Her reports to the FBI field office in Indianapolis were minimized and disregarded, she told the senators, which clearly just added to the pain she recounted at last week's hearing.

"Is that all?" the agent conducting the telephone interview asked Maroney after she explained how the doctor abused her. She took it as a callous response and said it was 14 months before there was further investigation.

What's worse, she said the FBI later made false claims about what she told them, choosing to "protect a serial child molester rather than protect not only me but countless others."

It has been six years since those initial reports to the FBI, a fact that Aly Raisman, yet another Olympic gold medalist, told the senators "disgusts" her.

"We just can't fix a problem we don't understand, and we can't understand the problem unless and until we have all of the facts," Raisman said.

She and the others are again asking for accountability from all the others involved, including the FBI, for not timely pursuing the complaints. That neglect led to dozens more girls being molested by Nassar.

He is, of course, off the streets now, serving up to 175 years under separate sentences for child pornography and for first-degree sexual conduct.

Nassar was actually accused of abuse by more than 300 women, who were children when he told them his abusive acts were medical treatments.

The Senate hearing is a follow up to a U.S. Justice Department inspector general's scathing report earlier this year accusing the FBI of botching its investigation and allowing the abuse by Nassar to continue unchecked.

One agent who failed to act, the agent in charge of the Indianapolis field office, was allowed to retire in 2018. Another agent was fired just a couple of weeks ahead of the Senate hearing.
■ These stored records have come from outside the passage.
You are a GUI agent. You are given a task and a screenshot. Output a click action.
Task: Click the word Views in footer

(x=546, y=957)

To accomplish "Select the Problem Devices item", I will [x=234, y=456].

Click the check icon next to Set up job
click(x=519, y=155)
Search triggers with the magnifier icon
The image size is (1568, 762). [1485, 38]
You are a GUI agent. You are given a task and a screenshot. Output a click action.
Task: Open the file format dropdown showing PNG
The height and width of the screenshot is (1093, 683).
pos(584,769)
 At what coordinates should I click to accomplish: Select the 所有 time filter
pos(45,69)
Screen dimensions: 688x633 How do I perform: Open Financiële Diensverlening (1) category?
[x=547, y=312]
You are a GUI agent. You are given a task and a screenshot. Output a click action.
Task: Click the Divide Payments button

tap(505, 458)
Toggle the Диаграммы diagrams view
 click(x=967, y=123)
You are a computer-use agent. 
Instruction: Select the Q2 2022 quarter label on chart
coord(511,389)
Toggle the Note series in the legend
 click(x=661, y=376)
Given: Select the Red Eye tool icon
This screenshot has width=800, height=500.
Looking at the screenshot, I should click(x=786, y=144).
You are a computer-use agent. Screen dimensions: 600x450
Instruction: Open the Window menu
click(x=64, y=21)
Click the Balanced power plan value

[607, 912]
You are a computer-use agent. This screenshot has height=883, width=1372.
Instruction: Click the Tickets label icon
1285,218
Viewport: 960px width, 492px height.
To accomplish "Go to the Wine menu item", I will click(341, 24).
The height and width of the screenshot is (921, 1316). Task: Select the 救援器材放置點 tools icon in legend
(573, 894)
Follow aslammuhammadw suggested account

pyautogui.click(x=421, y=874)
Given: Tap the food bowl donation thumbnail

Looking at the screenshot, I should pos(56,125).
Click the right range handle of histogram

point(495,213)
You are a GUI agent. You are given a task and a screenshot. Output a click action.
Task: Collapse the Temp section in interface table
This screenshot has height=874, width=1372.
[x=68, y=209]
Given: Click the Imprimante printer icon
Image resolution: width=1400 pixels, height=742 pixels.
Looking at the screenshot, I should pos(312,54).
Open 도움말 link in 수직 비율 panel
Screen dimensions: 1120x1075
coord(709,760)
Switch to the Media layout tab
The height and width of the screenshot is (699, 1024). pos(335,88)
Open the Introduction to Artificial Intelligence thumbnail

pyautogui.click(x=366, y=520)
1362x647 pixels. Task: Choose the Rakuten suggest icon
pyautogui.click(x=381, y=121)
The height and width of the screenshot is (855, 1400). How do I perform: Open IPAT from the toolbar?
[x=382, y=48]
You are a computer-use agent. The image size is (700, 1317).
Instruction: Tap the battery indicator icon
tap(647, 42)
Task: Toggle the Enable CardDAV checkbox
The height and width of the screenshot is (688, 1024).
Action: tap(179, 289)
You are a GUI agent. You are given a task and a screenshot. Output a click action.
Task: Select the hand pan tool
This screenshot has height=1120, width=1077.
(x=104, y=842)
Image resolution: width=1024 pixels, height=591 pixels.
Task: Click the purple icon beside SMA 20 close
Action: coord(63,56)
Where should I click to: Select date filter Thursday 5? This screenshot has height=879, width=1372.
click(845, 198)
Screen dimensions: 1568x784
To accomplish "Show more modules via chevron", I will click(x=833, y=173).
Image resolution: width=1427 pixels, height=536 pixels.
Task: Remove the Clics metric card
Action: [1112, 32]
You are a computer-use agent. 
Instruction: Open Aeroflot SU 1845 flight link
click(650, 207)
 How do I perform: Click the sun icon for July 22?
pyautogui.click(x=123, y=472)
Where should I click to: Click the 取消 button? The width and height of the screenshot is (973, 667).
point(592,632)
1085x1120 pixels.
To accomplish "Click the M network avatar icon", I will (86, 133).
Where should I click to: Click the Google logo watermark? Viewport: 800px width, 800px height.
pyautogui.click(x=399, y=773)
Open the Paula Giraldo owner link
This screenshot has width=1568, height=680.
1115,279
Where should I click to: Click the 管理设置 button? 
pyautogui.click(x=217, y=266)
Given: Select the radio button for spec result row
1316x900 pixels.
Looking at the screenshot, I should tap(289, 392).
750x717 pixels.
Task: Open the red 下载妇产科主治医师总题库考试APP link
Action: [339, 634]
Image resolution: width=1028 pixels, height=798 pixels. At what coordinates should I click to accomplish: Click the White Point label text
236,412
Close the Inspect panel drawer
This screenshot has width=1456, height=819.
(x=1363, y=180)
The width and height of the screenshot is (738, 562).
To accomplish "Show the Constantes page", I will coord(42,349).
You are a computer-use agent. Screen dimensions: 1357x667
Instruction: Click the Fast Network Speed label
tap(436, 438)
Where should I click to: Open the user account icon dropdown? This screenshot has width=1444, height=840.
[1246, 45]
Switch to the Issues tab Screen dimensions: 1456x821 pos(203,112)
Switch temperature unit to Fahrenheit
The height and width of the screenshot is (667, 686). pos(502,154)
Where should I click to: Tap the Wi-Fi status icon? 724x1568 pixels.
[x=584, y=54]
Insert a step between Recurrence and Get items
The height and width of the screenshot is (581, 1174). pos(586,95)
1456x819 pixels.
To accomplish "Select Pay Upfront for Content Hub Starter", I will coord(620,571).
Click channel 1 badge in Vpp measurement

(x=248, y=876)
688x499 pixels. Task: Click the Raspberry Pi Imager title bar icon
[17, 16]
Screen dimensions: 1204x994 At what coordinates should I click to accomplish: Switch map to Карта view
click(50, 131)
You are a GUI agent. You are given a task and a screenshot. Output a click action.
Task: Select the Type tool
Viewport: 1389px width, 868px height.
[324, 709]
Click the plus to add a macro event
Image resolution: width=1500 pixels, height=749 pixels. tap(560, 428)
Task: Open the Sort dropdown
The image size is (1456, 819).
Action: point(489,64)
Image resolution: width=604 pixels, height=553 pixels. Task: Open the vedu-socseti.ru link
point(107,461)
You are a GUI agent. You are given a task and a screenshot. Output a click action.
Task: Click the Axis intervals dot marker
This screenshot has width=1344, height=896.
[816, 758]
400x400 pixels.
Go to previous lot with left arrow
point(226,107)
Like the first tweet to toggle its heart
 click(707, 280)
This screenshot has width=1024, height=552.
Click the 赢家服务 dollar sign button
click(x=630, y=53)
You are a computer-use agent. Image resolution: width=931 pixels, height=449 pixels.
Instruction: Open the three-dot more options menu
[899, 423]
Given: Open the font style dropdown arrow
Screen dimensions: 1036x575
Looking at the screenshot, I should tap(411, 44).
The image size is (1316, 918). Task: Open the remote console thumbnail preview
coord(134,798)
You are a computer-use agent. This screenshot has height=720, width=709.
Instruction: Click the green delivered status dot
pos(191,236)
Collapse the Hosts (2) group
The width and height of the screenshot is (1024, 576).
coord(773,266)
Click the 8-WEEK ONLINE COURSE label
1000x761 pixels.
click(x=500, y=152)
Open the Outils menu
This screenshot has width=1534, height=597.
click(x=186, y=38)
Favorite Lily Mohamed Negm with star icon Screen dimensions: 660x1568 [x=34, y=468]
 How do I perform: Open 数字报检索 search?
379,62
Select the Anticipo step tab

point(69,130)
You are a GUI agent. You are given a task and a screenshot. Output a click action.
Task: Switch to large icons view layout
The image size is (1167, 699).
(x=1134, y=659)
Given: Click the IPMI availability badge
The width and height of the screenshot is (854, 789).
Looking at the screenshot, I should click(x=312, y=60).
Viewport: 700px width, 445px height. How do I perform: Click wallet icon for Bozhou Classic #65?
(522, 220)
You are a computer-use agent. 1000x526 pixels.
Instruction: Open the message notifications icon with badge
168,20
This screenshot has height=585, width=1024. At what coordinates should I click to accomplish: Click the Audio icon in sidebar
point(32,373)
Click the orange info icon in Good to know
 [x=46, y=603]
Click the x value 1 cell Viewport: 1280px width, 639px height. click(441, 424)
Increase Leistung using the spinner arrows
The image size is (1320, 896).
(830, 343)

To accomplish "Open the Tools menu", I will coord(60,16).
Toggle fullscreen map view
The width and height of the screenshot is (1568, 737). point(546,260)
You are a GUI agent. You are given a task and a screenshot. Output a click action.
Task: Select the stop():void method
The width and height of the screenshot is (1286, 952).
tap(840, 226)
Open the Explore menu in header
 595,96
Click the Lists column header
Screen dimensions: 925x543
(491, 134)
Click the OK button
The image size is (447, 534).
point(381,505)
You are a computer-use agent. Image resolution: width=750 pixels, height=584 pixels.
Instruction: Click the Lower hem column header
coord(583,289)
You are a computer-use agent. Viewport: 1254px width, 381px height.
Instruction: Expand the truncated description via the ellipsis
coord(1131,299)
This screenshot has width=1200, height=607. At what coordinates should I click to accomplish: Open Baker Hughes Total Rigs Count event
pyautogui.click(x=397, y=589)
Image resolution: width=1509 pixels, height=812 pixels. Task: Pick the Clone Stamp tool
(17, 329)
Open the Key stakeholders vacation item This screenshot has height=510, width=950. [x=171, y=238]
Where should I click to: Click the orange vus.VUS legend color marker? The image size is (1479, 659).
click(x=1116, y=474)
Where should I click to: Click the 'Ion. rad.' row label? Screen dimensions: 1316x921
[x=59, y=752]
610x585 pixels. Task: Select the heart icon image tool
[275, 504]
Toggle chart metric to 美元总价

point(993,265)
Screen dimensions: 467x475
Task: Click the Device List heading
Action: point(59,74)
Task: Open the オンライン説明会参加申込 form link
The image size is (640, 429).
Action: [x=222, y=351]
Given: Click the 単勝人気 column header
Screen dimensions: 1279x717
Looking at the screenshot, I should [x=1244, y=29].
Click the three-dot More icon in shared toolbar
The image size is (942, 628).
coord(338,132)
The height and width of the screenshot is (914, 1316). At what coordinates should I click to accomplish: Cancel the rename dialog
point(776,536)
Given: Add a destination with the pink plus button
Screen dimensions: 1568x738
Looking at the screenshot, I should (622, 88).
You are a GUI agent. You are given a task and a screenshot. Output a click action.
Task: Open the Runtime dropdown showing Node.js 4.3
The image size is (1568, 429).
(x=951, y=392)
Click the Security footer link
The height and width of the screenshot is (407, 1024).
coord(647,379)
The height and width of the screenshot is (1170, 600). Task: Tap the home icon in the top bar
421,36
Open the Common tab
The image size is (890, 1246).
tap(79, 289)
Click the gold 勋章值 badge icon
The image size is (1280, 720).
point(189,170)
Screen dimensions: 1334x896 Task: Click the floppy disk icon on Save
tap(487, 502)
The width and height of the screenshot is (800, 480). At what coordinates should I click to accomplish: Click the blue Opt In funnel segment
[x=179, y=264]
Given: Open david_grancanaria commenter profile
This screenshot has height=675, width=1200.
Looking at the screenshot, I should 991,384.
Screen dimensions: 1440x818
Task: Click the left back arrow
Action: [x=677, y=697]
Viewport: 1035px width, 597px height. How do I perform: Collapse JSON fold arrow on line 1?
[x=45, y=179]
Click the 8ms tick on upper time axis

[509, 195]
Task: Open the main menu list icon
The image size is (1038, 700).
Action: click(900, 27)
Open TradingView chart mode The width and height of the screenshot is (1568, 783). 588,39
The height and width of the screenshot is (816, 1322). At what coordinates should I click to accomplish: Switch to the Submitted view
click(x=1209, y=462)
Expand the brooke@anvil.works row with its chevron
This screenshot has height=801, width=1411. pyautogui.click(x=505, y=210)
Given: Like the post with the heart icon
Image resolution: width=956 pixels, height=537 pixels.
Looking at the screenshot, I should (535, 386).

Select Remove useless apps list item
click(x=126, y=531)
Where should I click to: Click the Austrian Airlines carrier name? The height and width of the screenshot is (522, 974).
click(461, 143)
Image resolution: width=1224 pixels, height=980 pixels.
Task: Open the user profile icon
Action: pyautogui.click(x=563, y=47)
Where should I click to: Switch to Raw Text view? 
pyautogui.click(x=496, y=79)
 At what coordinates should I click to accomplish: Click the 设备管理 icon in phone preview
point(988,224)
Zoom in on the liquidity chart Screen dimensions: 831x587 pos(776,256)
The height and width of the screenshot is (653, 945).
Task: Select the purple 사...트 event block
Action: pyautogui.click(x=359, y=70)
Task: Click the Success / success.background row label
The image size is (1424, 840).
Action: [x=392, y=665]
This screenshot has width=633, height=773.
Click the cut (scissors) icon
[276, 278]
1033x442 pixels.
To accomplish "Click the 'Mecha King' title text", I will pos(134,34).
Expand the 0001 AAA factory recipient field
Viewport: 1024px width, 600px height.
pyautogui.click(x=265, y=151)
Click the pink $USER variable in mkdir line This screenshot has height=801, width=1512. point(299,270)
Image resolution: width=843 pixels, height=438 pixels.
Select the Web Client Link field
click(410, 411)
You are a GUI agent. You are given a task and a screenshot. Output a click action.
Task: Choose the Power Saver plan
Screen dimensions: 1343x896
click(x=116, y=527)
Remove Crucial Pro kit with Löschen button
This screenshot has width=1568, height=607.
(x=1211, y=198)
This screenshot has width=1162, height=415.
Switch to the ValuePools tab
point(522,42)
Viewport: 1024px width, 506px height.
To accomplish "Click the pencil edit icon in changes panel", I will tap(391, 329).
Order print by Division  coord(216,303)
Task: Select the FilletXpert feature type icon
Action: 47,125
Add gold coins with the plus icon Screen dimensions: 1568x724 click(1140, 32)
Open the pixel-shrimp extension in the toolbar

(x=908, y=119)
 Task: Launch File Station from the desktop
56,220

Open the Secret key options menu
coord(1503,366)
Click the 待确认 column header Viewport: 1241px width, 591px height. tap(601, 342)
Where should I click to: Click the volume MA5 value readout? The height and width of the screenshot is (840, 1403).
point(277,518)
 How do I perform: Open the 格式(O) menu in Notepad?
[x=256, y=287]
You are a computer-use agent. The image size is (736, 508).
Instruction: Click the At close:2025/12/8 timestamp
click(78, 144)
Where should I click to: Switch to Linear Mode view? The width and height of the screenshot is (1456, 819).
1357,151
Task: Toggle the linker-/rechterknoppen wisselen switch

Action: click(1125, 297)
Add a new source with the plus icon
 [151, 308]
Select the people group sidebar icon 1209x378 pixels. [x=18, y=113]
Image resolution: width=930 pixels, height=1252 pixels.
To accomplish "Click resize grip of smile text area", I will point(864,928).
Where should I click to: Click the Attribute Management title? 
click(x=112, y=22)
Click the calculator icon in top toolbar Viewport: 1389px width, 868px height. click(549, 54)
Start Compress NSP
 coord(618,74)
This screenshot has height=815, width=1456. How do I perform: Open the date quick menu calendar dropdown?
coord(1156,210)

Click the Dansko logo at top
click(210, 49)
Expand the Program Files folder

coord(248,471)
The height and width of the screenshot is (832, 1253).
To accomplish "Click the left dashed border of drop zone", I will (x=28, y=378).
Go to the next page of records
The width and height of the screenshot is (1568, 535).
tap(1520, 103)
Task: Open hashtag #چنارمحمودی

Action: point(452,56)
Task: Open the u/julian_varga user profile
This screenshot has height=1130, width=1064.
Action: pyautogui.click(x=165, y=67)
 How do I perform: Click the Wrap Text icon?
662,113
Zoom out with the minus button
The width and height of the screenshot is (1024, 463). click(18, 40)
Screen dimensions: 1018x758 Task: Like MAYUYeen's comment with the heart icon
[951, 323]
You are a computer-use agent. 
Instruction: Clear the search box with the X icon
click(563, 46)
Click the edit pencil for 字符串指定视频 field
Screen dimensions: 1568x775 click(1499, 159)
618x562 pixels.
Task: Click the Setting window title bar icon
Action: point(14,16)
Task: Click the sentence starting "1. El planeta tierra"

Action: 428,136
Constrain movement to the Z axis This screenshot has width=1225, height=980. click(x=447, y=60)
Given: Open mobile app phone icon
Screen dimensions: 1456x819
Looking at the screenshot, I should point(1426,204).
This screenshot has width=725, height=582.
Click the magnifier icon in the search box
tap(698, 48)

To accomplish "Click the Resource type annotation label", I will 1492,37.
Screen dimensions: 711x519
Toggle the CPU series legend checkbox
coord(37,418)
Notably, FBI Director Christopher Wray, who was not the director when allegations against Nassar were made to the agents in 2015 and 2016, acknowledged that the investigators made "totally unacceptable errors" in failing to protect young women and girls from abuse.

For his part, Wray apologized on behalf of the FBI and said the bureau is doing everything in its power to make sure what happened in the Nassar case never happens again.

Nevertheless, it is unclear what more, if anything, will finally be done to address the past failure of the FBI.

Or to shake out the rest of the facts about failings by both USA Gymnastics and the United States Olympic and Paralympic Committee to protect all those young women they left to Larry Nassar's "treatment."

All of the victims, including these high-profile victims who publicly relive their horror to keep it from happening to others, deserve the answers they seek.